そして、どこか力の抜けた表情で静かに眠りに落ちていった。
* * *
その頃、壁向こうの魔物陣営でも同じような状況が起きていた。
人類の軍勢は、魔王エレナードによって押し留められた。
誰もがその結果を受け入れ、血で血を洗う戦いが起きずに済んだことに内心では胸を撫で下ろしている。
魔物達は人類を憎んでいる。
だが、その憎悪は平和の訪れという結果によって洗い流されてしまった。
命を賭した戦いを心から待ち望んでいる者など少数派だ。それは、人類も魔物も大差ない。
全ては魔王エレナードが決着をつけた。
その結果に歓喜し、己が主に向けて盛大な歓声を送っている。
そんな状況下で、ヴォルガに体を支えられたエレナードは他の者に聞こえない声で静かに囁く。

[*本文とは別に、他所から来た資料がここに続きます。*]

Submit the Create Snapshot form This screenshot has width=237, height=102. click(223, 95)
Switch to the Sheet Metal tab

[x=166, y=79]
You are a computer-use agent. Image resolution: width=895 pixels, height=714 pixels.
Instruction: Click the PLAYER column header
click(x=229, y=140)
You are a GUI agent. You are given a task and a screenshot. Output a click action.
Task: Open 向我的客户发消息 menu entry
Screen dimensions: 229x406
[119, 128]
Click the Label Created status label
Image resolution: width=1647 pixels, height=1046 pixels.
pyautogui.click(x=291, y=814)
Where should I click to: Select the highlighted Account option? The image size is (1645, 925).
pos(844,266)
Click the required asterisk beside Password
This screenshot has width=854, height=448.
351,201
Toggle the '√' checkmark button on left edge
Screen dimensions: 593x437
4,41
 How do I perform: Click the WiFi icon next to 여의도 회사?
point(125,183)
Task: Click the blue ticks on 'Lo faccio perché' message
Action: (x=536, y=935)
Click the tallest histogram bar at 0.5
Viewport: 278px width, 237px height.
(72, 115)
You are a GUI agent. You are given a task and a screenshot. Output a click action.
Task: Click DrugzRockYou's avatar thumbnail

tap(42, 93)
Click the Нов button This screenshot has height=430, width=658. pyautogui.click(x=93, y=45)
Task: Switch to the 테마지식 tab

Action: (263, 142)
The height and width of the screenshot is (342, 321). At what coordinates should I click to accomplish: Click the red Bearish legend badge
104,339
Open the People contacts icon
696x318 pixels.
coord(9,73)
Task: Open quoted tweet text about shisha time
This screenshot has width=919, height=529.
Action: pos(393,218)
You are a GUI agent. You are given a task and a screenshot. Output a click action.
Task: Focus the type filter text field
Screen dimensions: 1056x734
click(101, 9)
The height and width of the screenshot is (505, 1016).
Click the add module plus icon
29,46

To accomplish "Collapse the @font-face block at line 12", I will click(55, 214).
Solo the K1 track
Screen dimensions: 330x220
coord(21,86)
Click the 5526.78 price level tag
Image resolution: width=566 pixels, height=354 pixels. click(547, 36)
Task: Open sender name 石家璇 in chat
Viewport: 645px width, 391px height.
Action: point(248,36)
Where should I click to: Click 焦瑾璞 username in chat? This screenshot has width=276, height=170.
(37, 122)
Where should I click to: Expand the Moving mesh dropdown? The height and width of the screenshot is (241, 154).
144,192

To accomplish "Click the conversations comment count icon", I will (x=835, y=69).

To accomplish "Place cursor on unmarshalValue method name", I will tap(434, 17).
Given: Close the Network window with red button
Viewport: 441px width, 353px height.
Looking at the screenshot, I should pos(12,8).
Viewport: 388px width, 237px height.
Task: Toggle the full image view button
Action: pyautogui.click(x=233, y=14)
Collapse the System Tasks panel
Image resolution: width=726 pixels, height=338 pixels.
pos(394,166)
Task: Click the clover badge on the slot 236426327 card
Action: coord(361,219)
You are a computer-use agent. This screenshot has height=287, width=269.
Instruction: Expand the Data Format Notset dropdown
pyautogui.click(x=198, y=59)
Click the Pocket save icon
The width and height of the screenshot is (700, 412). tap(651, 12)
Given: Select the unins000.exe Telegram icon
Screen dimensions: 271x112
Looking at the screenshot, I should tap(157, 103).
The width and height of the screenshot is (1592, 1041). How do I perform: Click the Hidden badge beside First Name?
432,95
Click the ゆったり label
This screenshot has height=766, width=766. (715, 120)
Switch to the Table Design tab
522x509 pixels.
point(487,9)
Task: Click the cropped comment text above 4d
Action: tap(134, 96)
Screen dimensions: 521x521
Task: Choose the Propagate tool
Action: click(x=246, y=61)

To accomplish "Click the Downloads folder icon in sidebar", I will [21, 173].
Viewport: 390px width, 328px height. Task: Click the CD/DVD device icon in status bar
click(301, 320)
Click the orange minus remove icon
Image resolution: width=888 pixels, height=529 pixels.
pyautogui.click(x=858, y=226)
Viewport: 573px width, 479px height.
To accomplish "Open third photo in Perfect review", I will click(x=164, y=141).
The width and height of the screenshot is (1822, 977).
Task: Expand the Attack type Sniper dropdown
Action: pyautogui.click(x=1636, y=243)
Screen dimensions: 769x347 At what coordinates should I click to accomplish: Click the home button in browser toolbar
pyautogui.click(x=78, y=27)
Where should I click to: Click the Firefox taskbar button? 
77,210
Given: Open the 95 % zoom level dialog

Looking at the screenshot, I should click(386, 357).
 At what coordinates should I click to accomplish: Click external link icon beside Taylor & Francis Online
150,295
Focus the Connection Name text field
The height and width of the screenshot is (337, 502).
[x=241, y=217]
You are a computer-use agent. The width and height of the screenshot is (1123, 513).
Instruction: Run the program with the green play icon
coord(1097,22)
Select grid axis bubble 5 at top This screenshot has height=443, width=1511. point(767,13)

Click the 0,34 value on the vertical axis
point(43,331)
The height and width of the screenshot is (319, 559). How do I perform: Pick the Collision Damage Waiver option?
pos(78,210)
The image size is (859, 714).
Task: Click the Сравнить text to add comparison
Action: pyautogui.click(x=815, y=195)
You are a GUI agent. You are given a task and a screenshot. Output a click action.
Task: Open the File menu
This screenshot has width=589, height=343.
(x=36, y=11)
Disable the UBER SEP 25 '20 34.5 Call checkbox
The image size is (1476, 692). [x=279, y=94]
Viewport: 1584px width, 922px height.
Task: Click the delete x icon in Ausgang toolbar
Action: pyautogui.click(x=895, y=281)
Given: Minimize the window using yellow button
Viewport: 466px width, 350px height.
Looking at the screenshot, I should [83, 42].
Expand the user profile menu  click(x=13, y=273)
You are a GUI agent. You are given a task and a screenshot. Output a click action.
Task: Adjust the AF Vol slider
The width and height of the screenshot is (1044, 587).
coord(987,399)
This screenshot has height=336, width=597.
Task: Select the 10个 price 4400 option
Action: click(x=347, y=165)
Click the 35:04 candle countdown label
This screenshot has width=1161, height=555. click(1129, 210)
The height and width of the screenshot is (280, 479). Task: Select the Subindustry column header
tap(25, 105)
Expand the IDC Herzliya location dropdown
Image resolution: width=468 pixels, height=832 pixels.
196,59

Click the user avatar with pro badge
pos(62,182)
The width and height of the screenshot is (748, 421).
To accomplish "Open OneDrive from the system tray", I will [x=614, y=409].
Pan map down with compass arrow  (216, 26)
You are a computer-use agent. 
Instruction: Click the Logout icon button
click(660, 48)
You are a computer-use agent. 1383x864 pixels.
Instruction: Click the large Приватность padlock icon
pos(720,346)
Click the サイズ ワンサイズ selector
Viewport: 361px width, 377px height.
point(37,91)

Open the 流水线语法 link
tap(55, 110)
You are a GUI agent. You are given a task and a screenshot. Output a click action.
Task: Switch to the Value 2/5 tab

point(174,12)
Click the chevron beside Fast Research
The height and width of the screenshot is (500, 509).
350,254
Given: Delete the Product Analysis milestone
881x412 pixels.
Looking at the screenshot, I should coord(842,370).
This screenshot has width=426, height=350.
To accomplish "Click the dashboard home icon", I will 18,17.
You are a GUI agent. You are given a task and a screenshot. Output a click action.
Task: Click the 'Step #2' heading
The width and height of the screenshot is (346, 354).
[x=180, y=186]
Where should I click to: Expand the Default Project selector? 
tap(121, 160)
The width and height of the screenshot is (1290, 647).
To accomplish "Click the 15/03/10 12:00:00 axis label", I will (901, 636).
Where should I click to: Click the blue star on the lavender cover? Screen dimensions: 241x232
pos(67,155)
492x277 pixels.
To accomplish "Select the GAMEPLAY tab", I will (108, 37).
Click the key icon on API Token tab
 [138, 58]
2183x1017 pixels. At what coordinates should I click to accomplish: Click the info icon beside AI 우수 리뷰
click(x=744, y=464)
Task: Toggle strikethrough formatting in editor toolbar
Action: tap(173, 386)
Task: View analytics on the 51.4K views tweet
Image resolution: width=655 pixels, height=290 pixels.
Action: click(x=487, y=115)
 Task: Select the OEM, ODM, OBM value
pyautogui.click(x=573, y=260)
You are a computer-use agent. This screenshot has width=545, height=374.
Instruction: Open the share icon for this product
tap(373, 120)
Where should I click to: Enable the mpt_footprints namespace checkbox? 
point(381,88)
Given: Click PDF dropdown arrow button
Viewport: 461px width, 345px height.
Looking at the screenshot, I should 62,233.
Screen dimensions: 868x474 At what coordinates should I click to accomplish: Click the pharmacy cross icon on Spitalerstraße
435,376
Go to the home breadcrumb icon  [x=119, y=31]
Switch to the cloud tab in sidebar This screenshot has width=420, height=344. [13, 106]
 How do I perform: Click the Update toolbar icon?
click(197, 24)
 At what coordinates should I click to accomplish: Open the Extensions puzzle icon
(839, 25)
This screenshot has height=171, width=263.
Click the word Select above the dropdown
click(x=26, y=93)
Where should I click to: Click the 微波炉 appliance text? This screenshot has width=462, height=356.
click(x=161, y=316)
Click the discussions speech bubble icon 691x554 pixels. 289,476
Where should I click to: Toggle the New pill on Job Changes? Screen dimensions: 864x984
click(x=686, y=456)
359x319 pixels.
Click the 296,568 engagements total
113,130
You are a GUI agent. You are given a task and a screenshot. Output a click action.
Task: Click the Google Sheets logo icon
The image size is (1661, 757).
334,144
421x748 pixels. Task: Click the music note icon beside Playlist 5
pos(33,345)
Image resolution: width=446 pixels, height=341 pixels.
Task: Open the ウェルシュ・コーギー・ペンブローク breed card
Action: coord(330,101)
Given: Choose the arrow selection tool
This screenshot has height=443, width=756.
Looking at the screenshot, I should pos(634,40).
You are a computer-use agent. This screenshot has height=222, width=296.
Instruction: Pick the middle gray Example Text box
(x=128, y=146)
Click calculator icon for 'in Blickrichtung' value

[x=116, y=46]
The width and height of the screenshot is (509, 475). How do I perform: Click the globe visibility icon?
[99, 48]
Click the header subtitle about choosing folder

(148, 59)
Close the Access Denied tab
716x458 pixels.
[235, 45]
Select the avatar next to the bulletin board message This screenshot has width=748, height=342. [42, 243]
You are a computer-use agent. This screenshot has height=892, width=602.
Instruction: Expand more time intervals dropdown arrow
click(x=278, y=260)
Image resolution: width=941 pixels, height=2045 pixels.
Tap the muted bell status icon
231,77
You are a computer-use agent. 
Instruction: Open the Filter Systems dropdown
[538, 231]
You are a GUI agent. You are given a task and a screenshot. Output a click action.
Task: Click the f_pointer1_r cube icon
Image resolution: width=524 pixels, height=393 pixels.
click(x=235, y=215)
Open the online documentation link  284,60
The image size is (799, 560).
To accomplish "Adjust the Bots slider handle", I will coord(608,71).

「壁を作る、か……どうせなら、最初からこうしていればよかったわ」
そんな言葉に対し、ヴォルガは感情の読めない表情で応じる。
「しかし、壁を作ったところで我々と人類の遺恨が消えたわけではありません。双方がこの地で生きる限り、再び対立する日は訪れます」
「それくらいわかってるわ。だけど、少なくとも戦いは起きなかった。互いに壁の存在を容認した。それが、ひと時の平和を得るための手段になったのよ。アンタは不満?」
「エレナード様のお決めになったことに、不満など抱くはずもありません。これは、我が国にとって必要な結果だったのです」
ヴォルガの返事を受け、エレナードは薄れゆく意識の中で小さく微笑む。
「そう、ね。これが、私達の国のため……平和に暮らす、魔物達のため……」
そう告げたエレナードは、壁の向こうで眠りについたアキラと同じく、力の抜けた表情で深紅の瞳を閉じていった。